На столе красовались роскошные букеты цветов. Груды жареных яств, стаканы и чаши, наполненные финиками, винными ягодами, гранатами, дынями и виноградом, стояли рядом с маленькими серебряными ульями, наполненными медом; нежный сыр с острова Тринакрия лежал на фигурных медных тарелках, а посреди стола возвышалось серебряное украшение, походившее на алтарь; оно было обвито миртами и розовыми венками, а из вершины его поднимался приятный дым курений.
На крайнем конце стола блестел серебряный сосуд со смешанным напитком, великолепное произведение египетского искусства.

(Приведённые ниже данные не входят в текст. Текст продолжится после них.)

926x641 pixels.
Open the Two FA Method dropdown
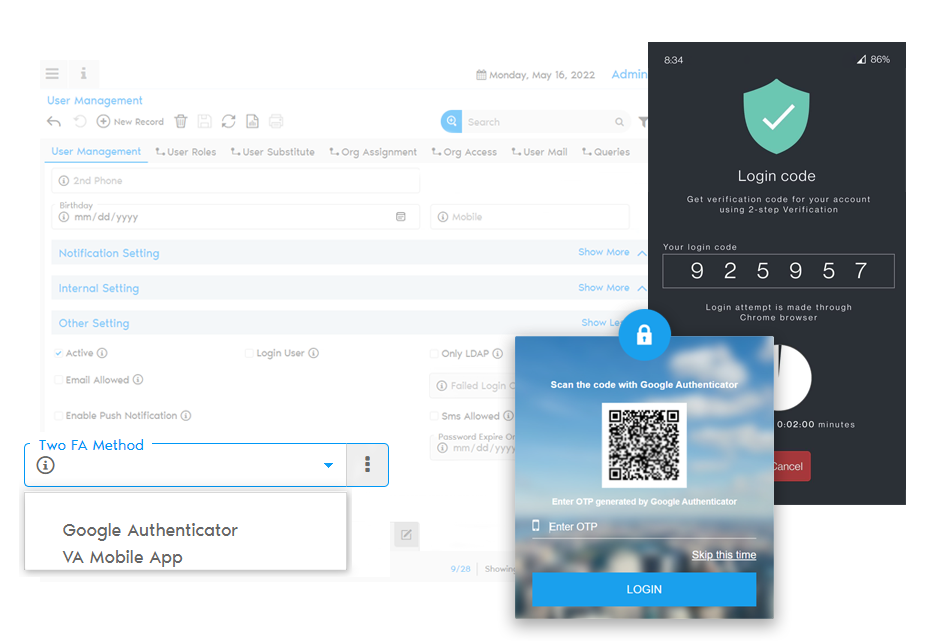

Его искривленные ножки представляли двух гигантов, как будто изнемогавших под тяжестью чаши, которую несли. Этот сосуд был, подобно алтарю на середине стола, обвит цветами, и вокруг каждой чаши тоже обвивался венок из роз или мирт. Вся комната была усеяна розовыми листьями, а на гладких, покрытых белой штукатуркой стенах висело множество ламп.

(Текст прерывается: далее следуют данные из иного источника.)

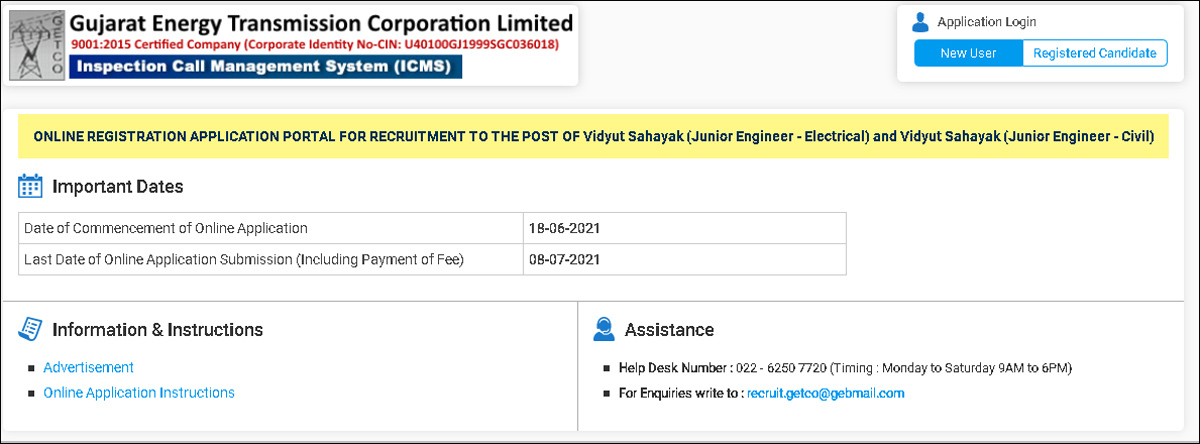Click the Information & Instructions notepad icon

[x=30, y=329]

Как только общество уселось на подушках, явились белокурые мальчики, которые возложили на головы и плечи пирующих мирты и венки из плюща и омыли их ноги в серебряных тазах. Служитель взял уже со стола первое жаркое, чтобы разрезать его, а сибарит все еще возился с мальчиком и, хотя уже и без того благоухал всеми ароматами Аравии, приказал буквально укутать себя розами и миртами; но когда подали первое кушанье из рыбы тунца под горчичным соусом, он забыл обо всех побочных вещах и предался исключительно наслаждению прекрасными блюдами. Родопис сидела на кресле во главе стола, около сосуда с смешанным напитком, и, управляя беседою, в то же время давала указания прислуживавшим рабам.

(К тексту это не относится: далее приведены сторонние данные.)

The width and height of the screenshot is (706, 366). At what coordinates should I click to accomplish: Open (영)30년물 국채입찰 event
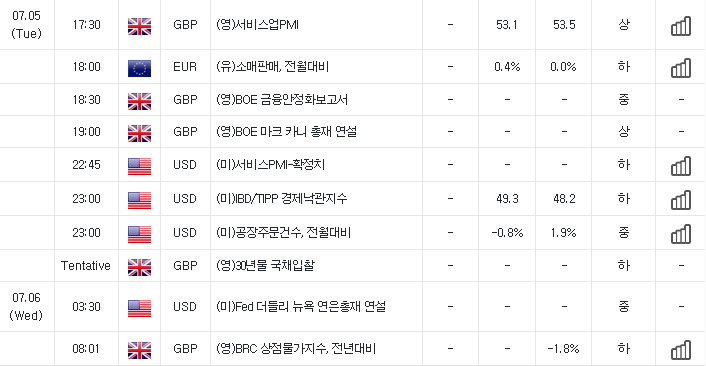[265, 266]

С некоторою гордостью глядела она на своих веселых гостей и, казалось, была занята исключительно каждым из них. То она осведомлялась у дельфийца об успехе его сбора, то спрашивала сибарита – нравятся ли ему произведения ее повара, то слушала Ивика, рассказывавшего, что Фриних [23] Афинский перенес в гражданскую жизнь религиозные зрелища Феспида [24] из Икарии и устраивает представления историй из древнейших времен с хорами и действующими лицами, говорящими и дающими ответы.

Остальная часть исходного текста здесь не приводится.